Katikati potter Kelvin Falconer, winner of the Art & Craft category, runs Rolling Cloud Pottery studio and gallery with his wife Irene Tuscia-Falconer. The 47-year-old has
extremely low vision, due to the condition Retinitis Pigmentosa.
"Kelvin throws his very perfectly formed and proportioned pots, mixes the oxides for the glazes and fires the kiln,"
says Art & Craft judge Dr Rodney Wilson, Executive Director of Auckland Museum.
Kelvin, who also teaches pottery, currently has his work on display in the America's Cup Village Art Gallery.
"I feel really proud to be part of what the Foundation is doing, and personally it's exciting. It makes me feel I want
to go beyond what I've already achieved.
Minnie Baragwanath of Auckland, winner of the Performing Arts category, is an actor, voice artist, presenter and
researcher. She is currently employed by Point of View Productions and Long White Cloud Production company, where she
works mainly on the TVNZ programme Inside Out - a show that explores issues facing people with a disability. Over the
past year she has also done modelling, presented in a range of videos, and voice work for television commercials,
including the True Bliss album.
"Personally this is great, and on a larger scale these awards are invaluable in raising public awareness, and
challenging stereotypes some people have about what blindness means," says Minnie, who has the eye condition Stargardts.
Judge for the Performing Arts category was actor Michael Keir- Morrissey.
Stuart Manson of Otautau in Southland, this year's Business winner, lost his sight in 1993 to Diabetic Retinopathy. In
1994 Stuart converted his family's 130-hectare sheep farm into a total dairy unit. Despite downturns in the industry,
the farm's production and herd size has continued to rise, with a record herd of 270 this year.
A hands-on farmer, and the farm's administration manager, Stuart has worked to improve pasture management and pasture
fertility with success.
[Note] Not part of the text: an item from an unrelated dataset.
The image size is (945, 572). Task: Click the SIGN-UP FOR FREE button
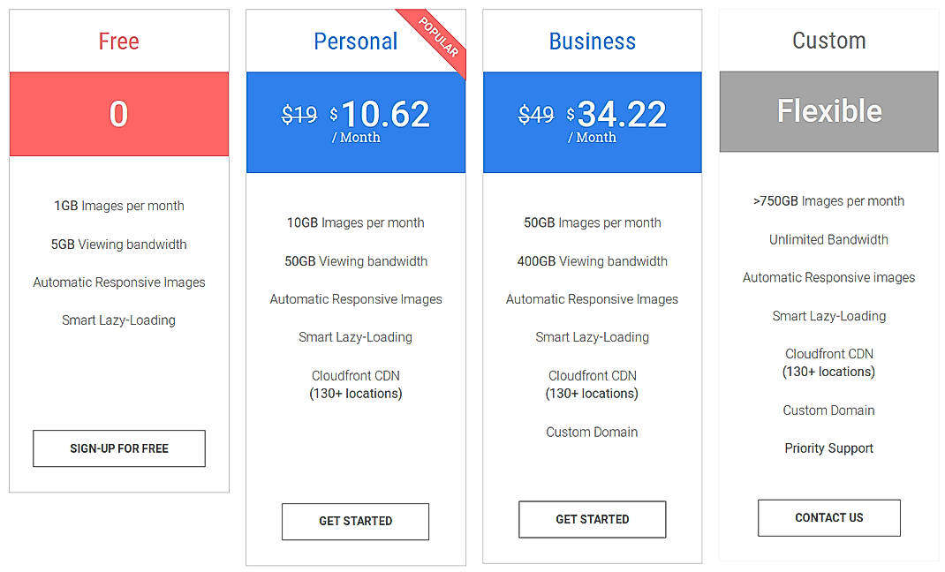(118, 448)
Stuart says his sight deteriorated over an 8-10 year period, and he believes he subconsciously
adjusted to the situation he is now in.
"I can milk cows and fix fences, but when it comes to identifying stock and driving vehicles, that's out of my field,"
he laughs. However, he adds, "that's also a frustration".
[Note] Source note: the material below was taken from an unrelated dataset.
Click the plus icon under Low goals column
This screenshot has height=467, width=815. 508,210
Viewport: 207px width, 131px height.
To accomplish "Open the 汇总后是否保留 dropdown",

Stuart says first learning to type through the Blind Foundation, and consequently acquiring a computer and scanner has
been invaluable to him being able to "carrying on doing a lot of what I used to do". Judge for the Business category was
Michael Barnett, Chief Executive of the Auckland Chamber of Commerce.
Michele Leggott of Devonport in Auckland is a poet, scholar, critic, editor and senior lecturer at the University of
Auckland, and the winner of the Academic section of this year's Blind Achievers' Awards.
In September 1998 Michele, as one of three principal investigators in a five-member team, was awarded the prestigious
Marsden Scholarship for work on The Biography and other Writings of Robin Hyde. . Michele's project within the group is
to complete The Collected Poems of Robin Hyde.
Michele became a Blind Foundation member in 1994, when Retinitis Pigmentosa was found in her central vision. Along with
working on the Marsden Award project, in May this year The Book of Nadath, edited by Michele, was published, and in
September, Auckland University Press published Michele's fourth book of poetry 'as far as I can see'.
"It's a great honour for me to get this award. Up until now my achievements have been recognised solely for their
academic input," says Michele, who along with her research and university lecturing continues to want to just "go out
there and do the poem". Judge for the Academic category was Professor Ian Watson, Principle of Massey University Campus.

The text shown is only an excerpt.